==== DATA FOR THE TASK

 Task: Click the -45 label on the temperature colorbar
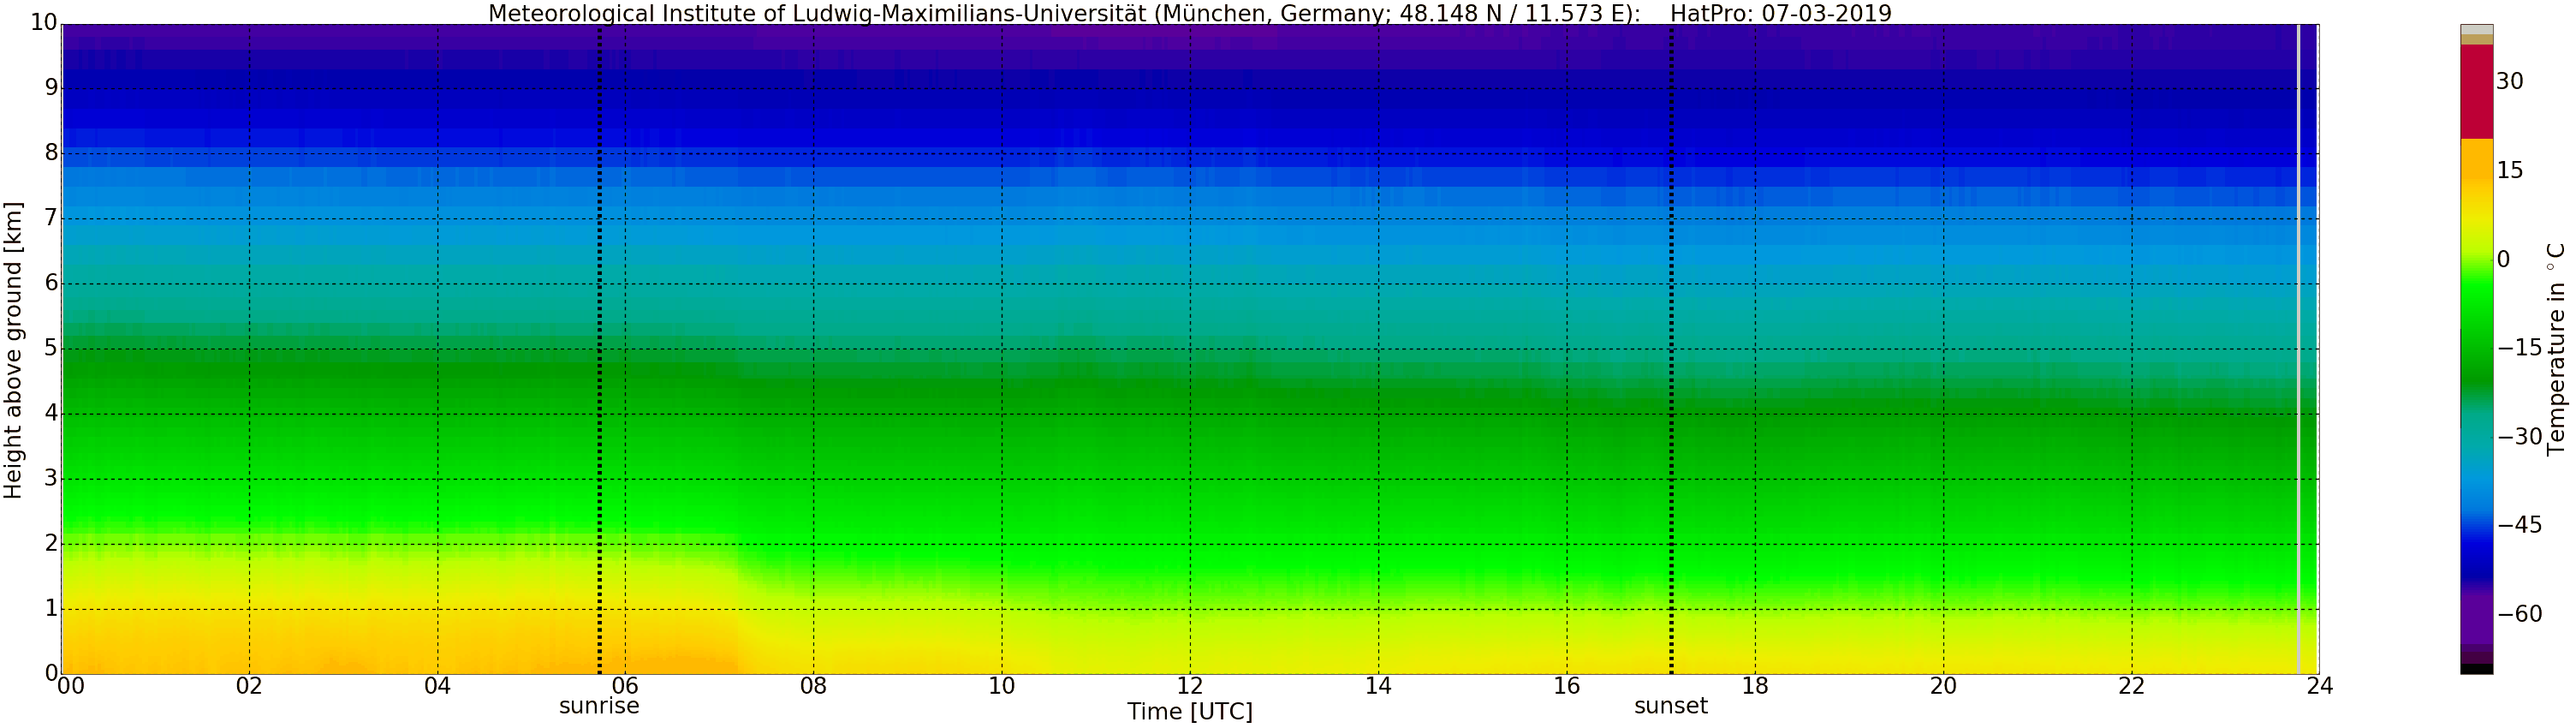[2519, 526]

========
==== DATA FOR THE TASK

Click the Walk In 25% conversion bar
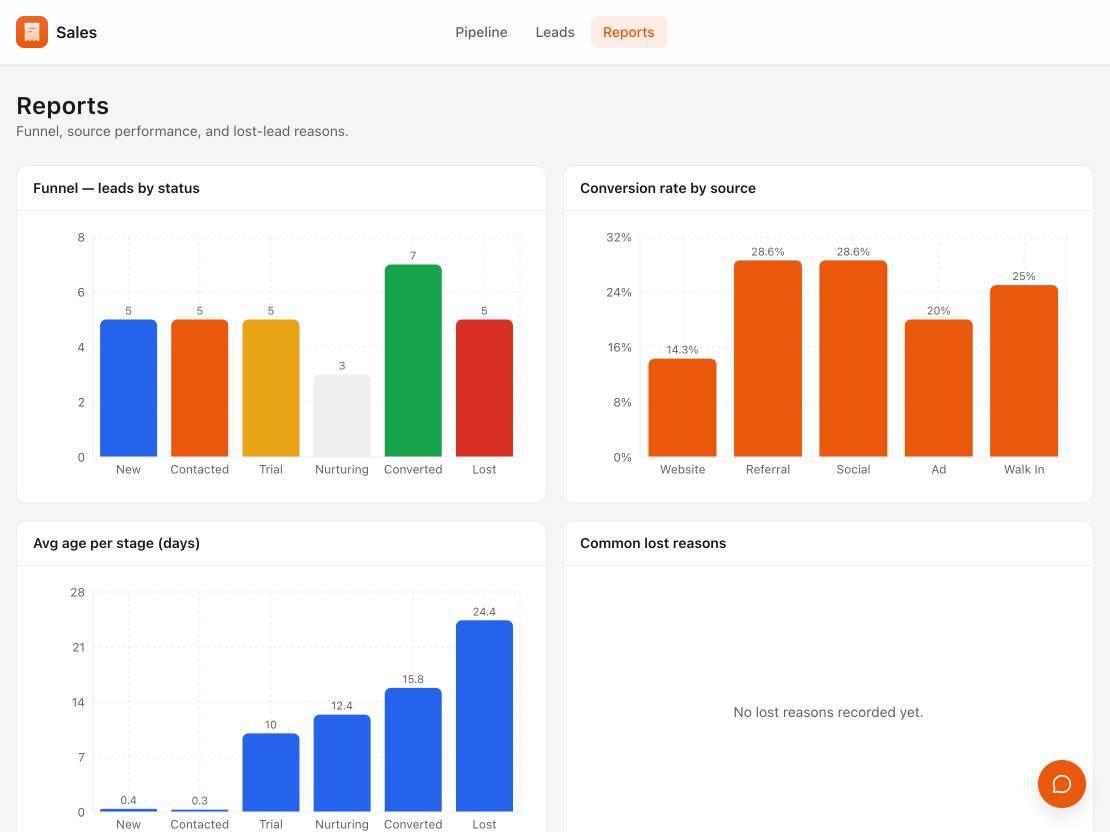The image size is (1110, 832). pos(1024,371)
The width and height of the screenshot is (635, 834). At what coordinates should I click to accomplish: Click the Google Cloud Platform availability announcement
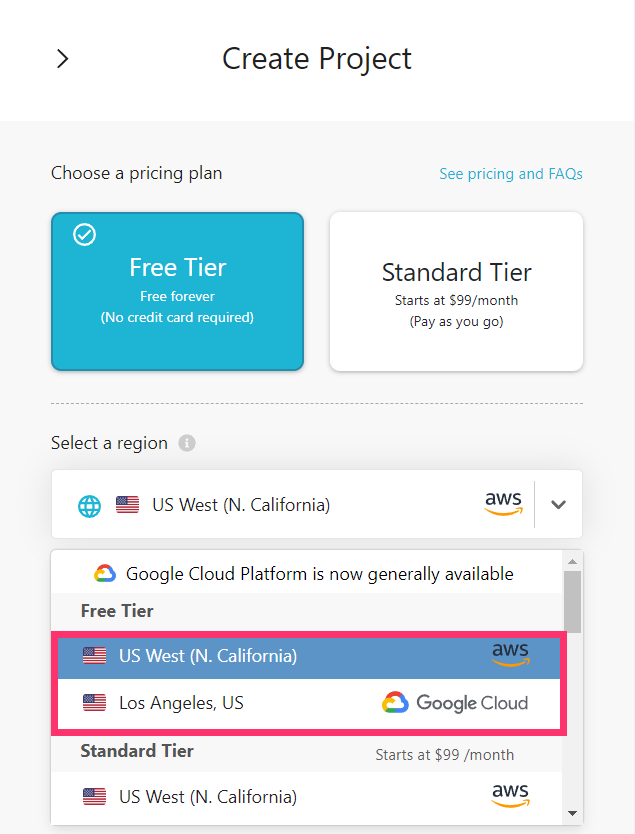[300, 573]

========
==== DATA FOR THE TASK

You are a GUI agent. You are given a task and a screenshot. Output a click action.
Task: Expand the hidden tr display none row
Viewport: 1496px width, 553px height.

========

WHAT TO WORK ON:
From the line containing "You are a GUI" down to the line containing "Viewport: 1496px width, 553px height." in the material above, reproduce every line exactly, including the two end lines.

ANSWER SPACE:
You are a GUI agent. You are given a task and a screenshot. Output a click action.
Task: Expand the hidden tr display none row
Viewport: 1496px width, 553px height.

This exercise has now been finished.